O redemoinho capilar do Moreira, ao cabo de coçadelas, sugeriu-lhe um engenhoso plano mistificatório: entreverar de caetés, cambarás, unhas-de-vaca e outros padrões de terra boa, transplantados das vizinhanças, a fímbria das capoeiras e uma ou outra entrada acessível aos visitantes. Fê-lo, o maluco, e mais: meteu em certa grota um pau d’alho trazido da terra roxa, e adubou os cafeeiros margeantes ao caminho, no suficiente para encobrir a mazela do resto. Onde um raio de sol denunciava com mais viveza um vício da terra, ali o alucinado velho botava a peneirinha…

Um dia recebeu carta de seu agente de negócios, anunciando novo pretendente: “Você tempere o homem — aconselhava o pirata — e saiba manobrar os padrões, que este cai. Chama-se Pedro Trancoso, é muito rico, muito moço, muito prosa, e quer fazenda de recreio. Depende tudo de você espigá-lo com arte de barganhista ladino”.

Preparou-se o Moreira para a empresa. Advertiu primeiro aos agregados para que estivessem a postos, afiadíssimos de língua. Industriados pelo patrão, estes homens respondiam com manha consumada às perguntas dos visitantes, de jeito a transmutar em maravilhas as ruindades locais. Como lhes é suspeita a informação dos proprietários, costumam os pretendentes interrogar à socapa os encontradiços. Ali, se isso acontecia — e acontecia sempre, porque era o Moreira em pessoa o maquinista do acaso — havia diálogos desta ordem:

— Tem geada por aqui?

— Coisinha, e isso mesmo só em ano brabo.

— O feijão dá bem?

— Nossa Senhora! Inda este ano plantei cinco quartas e malhei cinqüenta alqueires. E que feijão!

— Berneia o gado?

— Qual o quê! Lá um ou outro carocinho, de vez em quando. Para criar, não existe terra melhor. Nem erva nem feijão bravo. O patrão é porque não tem força. Tivesse ele os meios, e isto virava um fazendão. Avisados os espoletas, debateram-se à noite os preparativos da hospedagem, alegres todos com o reviçar das esperanças emurchecidas.
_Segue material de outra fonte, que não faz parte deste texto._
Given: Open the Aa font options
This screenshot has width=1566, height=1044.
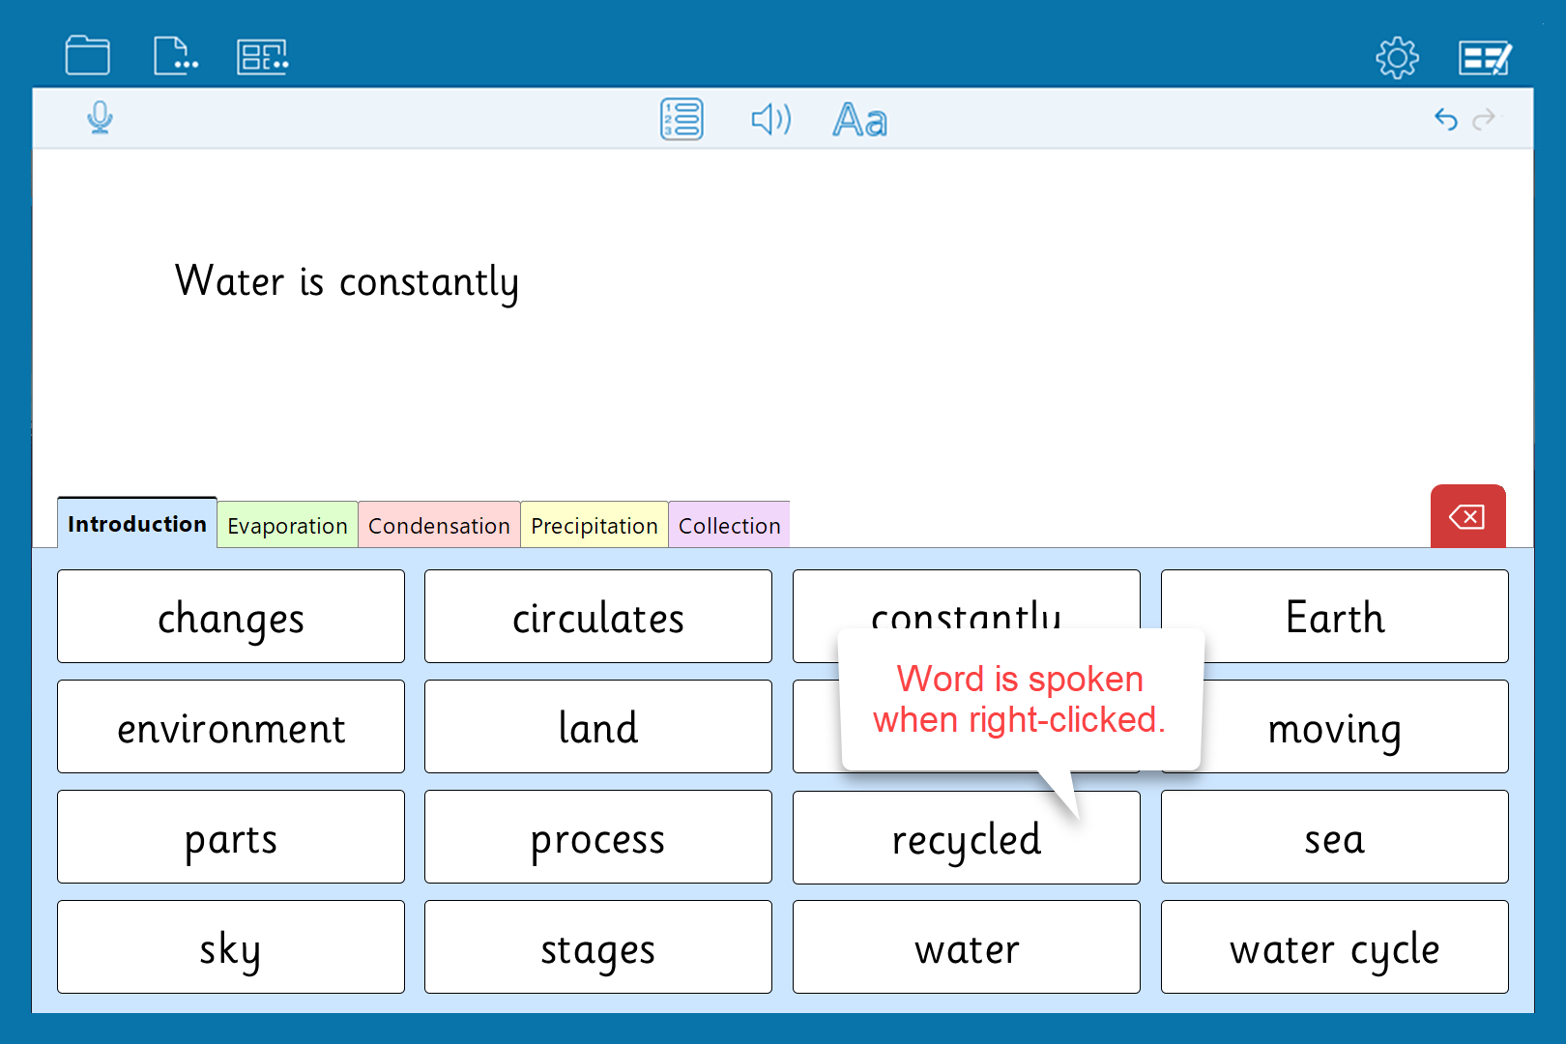Looking at the screenshot, I should (859, 121).
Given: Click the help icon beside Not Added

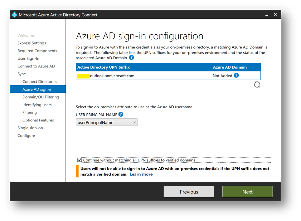Looking at the screenshot, I should [236, 75].
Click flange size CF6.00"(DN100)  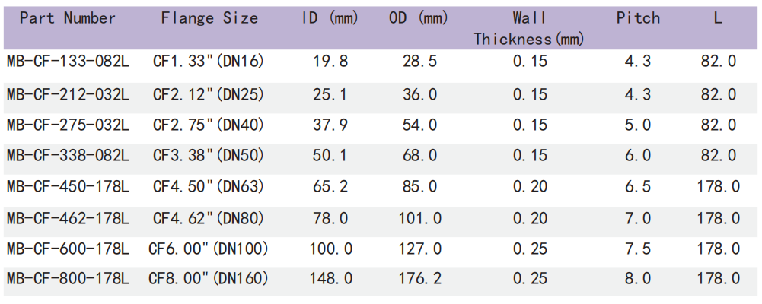pos(209,249)
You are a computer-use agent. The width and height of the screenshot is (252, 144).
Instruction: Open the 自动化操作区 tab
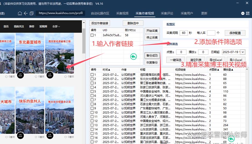tap(100, 13)

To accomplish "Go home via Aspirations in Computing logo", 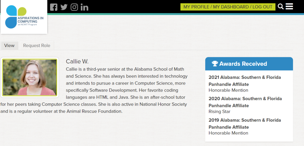I will 24,17.
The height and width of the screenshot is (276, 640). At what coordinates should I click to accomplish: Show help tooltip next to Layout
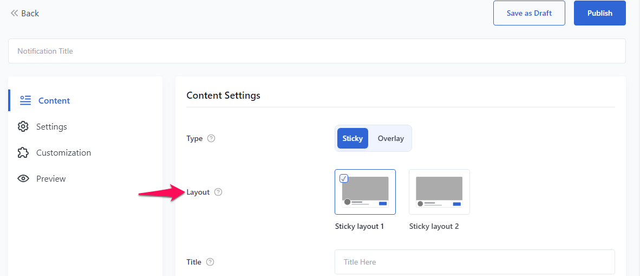click(218, 192)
— Estou com palpite que desta feita a coisa vai! — disse o filho maroto. E declarou necessitar, à sua parte, de três contos de réis para estabelecer-se.

— Estabelecer-se em quê? — perguntou admirado o pai.

— Com armazém de secos e molhados na Volta Redonda.

— Na Volta Redonda?.. Já me estava espantando de uma idéia boa nessa cabeça de vento. Para vender fiado à gente da Tudinha, não é?

O rapaz, se não corou, calou-se. Tinha razões para isso. Já a mulher queria casa na cidade. De há muito trazia d’olho uma de porta e janela, em certa rua humilde, casa baratinha, de arranjados. Zilda queria um piano, mais caixões e caixões de Escrich.

Dormiram felizes essa noite, e no dia seguinte mandaram cedo à vila em busca de gulodices de hospedagem — manteiga, um queijo, biscoitos. Na manteiga houve debate:

— Não vale a pena — reguingou a mulher. — Sempre são seis mil réis. Antes se comprasse com esse dinheiro a peça de algodãozinho que tanta falta me faz.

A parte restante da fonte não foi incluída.